Default mode network

The DMN → DAN hypothesis was not supported by the results. Previous studies reported that DMN connectivity was associated with an age-related decline in performance on executive control tasks such as those involving working memory [49] and inhibition [50]. The age-related DMN-DAN interaction was found only during an inhibition task, but not at rest [50]. Also, a previous study found that the volume of DMN was not associated with processing speed in the context of cognitive slowing [43]. In other words, the relationship between DMN and DAN is likely to be specific to higher cognitive demand.

Limitations

Although EC can inform inter-network influences, the results of the present study are based on neural correlates and participants’ task performances. Future studies should use causal methods such as brain stimulation or performance training to gather more evidence on the inter-network phenomenon. This study employed simple stimulus–response mapping and cross-modality task conditions that yielded a latent speed variable. The task design was meant to minimize the drawback of task-specificity activations found in previous studies. However, the results generated from this study’s task conditions cannot be generalized to complex cognitive task designs. For instance, complex tasks may involve activations in the posterior rather than anterior parts of the cerebellum and hence modify the inter-network connectivity. The robustness of the functional couplings revealed should be further tested. The relatively high dropout rate, particularly among the older adult participants, would have reduced the generalizability of the results, and readers are reminded to interpret them with caution. In addition, the dropouts reduced the power of the analyses. Future study is to consider replicating the study with larger sample size. Lastly, the current research employed fMRI as the investigative method. This high-cost method would limit the potential applications of the connective network results in clinical situations. Future studies will explore the feasibility and develop enhanced data collection and analysis methods to replace MRI with EEG or fNIRS. The latter two ways are lower cost and more tolerable among the older participants.

Conclusion

The current study examined how neural network connectivities mediate age-related decline in processing speed. The inter- but not intra-network connectivities showed that influences from the cerebellum and the salience network on the attention network regulated cognitive slowing.

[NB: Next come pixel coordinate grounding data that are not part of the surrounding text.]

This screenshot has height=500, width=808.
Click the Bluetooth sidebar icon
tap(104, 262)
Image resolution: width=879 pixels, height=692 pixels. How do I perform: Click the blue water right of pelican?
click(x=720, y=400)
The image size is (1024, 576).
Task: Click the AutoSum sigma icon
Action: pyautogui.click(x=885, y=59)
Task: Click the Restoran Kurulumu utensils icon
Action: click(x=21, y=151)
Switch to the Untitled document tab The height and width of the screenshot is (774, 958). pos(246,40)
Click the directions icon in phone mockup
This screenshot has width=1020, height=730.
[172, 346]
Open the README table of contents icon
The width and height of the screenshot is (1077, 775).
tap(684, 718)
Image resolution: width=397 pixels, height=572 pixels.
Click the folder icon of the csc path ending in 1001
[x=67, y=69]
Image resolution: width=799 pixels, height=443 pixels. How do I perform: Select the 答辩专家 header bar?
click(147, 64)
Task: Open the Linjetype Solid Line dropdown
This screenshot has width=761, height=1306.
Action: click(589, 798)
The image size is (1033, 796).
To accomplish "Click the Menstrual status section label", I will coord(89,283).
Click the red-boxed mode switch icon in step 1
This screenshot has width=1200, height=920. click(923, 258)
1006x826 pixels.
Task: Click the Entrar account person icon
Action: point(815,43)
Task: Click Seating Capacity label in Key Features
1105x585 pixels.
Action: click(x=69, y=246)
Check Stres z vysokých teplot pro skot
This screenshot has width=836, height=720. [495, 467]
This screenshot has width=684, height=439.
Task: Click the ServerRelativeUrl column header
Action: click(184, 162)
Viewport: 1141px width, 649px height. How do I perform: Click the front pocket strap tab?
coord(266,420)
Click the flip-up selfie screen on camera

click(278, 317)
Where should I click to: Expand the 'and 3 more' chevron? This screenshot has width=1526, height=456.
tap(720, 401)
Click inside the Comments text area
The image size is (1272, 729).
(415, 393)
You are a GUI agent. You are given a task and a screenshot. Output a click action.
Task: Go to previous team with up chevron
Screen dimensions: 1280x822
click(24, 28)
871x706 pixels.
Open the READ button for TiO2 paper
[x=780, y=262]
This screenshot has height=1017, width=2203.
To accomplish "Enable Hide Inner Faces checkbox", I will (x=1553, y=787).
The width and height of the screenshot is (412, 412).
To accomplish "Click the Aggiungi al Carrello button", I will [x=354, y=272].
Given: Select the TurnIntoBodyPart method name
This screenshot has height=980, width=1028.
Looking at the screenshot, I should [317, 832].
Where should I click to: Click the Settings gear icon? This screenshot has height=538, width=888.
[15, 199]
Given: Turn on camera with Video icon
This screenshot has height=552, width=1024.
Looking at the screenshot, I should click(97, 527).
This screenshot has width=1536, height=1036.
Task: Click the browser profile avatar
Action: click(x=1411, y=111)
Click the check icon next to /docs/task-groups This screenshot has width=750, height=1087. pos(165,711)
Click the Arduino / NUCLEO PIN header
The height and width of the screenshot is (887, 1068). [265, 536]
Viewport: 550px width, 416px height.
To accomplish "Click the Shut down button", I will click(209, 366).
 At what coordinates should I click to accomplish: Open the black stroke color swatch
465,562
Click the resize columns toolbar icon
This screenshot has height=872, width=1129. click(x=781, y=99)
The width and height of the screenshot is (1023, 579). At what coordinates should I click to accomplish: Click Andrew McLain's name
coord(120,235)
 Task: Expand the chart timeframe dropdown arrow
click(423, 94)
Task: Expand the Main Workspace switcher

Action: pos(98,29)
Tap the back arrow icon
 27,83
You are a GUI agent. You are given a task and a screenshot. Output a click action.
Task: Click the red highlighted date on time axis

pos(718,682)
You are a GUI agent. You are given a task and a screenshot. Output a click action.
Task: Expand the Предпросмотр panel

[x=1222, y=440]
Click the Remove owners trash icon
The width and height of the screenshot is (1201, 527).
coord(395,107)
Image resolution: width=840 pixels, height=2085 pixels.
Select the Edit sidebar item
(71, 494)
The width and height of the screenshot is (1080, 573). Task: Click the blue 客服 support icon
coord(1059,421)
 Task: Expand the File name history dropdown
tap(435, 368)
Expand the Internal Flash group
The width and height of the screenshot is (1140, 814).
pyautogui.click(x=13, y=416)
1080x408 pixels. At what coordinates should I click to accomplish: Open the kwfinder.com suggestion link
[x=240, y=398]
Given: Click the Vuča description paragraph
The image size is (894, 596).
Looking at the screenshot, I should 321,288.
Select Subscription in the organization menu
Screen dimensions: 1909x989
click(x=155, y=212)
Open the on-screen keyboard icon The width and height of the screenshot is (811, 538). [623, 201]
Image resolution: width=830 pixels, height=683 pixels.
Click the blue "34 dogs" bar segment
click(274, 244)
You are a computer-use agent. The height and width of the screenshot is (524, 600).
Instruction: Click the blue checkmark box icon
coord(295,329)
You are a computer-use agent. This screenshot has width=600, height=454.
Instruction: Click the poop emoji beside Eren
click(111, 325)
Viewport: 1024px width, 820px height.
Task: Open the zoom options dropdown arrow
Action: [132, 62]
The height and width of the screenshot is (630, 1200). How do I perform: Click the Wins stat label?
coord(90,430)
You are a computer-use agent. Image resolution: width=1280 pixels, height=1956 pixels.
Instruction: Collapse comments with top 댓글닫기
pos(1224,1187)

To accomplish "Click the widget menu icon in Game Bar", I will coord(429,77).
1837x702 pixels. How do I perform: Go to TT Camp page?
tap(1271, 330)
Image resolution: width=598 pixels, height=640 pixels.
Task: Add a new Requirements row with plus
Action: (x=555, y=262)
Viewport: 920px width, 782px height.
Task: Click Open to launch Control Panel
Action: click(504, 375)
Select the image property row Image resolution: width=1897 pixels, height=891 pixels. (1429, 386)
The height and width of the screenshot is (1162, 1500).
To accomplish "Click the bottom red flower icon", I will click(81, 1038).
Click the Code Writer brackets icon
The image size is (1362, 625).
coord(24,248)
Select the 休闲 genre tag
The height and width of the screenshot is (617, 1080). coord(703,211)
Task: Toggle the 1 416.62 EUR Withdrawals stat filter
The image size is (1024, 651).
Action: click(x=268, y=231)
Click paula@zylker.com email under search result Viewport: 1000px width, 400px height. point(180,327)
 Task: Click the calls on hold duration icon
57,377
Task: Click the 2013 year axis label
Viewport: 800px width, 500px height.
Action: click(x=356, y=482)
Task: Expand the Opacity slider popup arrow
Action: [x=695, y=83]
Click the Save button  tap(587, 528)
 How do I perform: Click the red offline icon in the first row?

The salience network’s influence suppresses, while the cerebellar network’s influence mediates the age-related slowing. Age-related cerebellar influence imposes negative impacts on the top-down attention system. Cognitive training referencing the internal forward model may prevent older adults from deteriorating with respect to slowing. Practices that focus on performance accuracy and task-rule flexibility may be beneficial. Another important criterion in the practices is to achieve a set level of automaticity before moving up to a higher level. Moreover, the age-related salience network imposes a positive impact on mitigating slowing. This part of our findings also implicates training content. For instance, sensitivity and preciseness in detecting and encoding external information would improve age-related slowing. Clinical interventions can build on our previous research reporting the positive effects of audio-visual integration [51, 52] and how Chinese character encoding and manipulation [53] enhanced older adults’ attention and processing speed. Future studies are needed to gather evidence on the effectiveness of these interventions in enhancing processing speed in the older population.